▶ [TASK REQUIREMENTS]: Reproduce the passage of the piece on Islamic State terror in Southeast Asia from "More than 1,000" to "are being forecast.".

▶ [SOURCE DOCUMENT]:
------------
More cooperation needed to keep this region safe from IS terror
A lot has already been achieved, but nations need to work together to overcome hurdles including lags in policy implementation and securing porous borders
Terrorism analysts seem certain that a high-profile Islamic State attack in the region is only a matter of time. The radical Muslim group’s battlefield losses in Iraq and Syria have meant increasing numbers of adherents from Southeast Asia who went to fight are returning home and, with them, their extremist thinking and combat skills. Indonesia has twice this year been a target and plots have been uncovered there and in Malaysia and the Philippines, the latest an apparent attempt to fire a rocket from the Indonesian island of Batam at Singapore. The foiling of that bid shows governments are effectively cooperating, but they need to more robustly build on and enhance efforts to prevent tragedies like those that have occurred in Europe.
More than 1,000 Asians are believed to have joined the IS fight to create an Islamic caliphate in the Middle East. Scores are known to have returned, but others are radicalising those at home through social media. IS-inspired suicide bombings in Jakarta in January killed eight and an attacker died and a policeman was injured in Solo in July, but atrocities like those carried out by Jemaah Islamiah in Bali 14 years ago that killed 202 are being forecast.
------------
Stored data:
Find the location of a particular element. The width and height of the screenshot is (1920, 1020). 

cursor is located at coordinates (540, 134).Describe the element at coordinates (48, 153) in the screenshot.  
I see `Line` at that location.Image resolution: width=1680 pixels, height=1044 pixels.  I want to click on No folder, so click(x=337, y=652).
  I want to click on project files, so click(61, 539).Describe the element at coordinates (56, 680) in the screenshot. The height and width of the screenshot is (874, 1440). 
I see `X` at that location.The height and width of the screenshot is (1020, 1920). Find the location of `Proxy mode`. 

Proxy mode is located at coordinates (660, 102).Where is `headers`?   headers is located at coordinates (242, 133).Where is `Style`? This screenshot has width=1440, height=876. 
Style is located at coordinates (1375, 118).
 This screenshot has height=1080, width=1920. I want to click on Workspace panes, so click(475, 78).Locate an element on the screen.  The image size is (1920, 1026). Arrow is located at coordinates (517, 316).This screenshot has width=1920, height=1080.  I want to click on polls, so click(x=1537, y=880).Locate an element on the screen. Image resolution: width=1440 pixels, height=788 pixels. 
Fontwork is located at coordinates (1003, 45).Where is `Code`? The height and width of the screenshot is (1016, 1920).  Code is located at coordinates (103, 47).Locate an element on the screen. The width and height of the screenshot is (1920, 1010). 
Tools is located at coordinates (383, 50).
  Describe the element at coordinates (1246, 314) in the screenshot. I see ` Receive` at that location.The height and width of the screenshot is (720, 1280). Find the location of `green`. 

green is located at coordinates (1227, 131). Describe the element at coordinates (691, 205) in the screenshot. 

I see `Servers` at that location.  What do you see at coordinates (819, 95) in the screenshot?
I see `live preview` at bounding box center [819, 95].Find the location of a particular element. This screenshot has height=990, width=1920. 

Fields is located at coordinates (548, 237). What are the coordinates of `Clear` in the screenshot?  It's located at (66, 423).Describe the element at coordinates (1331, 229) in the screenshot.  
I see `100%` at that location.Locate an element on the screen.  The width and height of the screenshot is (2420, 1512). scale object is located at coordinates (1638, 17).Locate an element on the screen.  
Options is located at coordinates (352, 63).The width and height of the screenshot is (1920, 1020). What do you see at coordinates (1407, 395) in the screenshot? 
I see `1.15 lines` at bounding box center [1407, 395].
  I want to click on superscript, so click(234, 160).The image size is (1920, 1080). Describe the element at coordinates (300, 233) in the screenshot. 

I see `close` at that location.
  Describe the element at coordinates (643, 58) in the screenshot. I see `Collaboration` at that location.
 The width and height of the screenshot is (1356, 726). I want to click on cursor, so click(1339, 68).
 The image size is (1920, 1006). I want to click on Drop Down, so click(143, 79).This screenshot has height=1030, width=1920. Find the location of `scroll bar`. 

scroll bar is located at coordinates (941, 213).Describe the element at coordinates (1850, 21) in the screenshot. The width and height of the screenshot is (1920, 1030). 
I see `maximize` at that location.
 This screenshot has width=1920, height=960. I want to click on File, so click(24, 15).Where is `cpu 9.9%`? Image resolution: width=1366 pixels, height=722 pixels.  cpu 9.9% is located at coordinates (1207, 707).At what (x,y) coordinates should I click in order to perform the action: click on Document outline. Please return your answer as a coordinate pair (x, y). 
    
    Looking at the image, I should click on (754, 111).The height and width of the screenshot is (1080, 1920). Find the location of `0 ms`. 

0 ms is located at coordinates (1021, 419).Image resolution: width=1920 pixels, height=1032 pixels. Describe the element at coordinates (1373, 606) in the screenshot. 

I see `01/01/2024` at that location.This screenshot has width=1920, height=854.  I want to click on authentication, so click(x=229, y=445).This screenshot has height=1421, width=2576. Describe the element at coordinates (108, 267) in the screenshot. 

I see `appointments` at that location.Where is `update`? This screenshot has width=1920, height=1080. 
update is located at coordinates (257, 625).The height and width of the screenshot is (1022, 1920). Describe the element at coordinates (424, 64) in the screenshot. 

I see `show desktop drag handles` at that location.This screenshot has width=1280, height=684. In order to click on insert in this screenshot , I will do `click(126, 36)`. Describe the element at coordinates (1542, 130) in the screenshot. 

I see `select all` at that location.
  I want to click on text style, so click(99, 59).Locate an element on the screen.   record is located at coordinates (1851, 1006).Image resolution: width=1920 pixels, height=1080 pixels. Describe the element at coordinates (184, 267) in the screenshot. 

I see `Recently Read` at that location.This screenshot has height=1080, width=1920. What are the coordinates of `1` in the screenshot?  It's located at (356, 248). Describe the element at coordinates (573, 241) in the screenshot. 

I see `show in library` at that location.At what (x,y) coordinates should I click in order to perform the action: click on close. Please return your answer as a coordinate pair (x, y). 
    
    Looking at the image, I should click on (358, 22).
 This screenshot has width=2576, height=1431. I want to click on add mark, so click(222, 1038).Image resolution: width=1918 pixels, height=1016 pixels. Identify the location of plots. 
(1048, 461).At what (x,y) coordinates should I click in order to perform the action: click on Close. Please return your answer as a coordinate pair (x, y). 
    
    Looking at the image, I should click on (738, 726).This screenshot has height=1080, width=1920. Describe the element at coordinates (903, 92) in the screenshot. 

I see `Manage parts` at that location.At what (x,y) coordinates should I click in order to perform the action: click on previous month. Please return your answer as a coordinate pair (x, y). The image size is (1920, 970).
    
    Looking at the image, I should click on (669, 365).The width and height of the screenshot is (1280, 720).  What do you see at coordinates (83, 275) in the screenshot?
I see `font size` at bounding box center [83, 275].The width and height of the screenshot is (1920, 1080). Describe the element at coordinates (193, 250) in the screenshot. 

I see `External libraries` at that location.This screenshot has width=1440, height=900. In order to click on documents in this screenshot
------------
▶ [REPLY]:
More than 1,000 Asians are believed to have joined the IS fight to create an Islamic caliphate in the Middle East. Scores are known to have returned, but others are radicalising those at home through social media. IS-inspired suicide bombings in Jakarta in January killed eight and an attacker died and a policeman was injured in Solo in July, but atrocities like those carried out by Jemaah Islamiah in Bali 14 years ago that killed 202 are being forecast.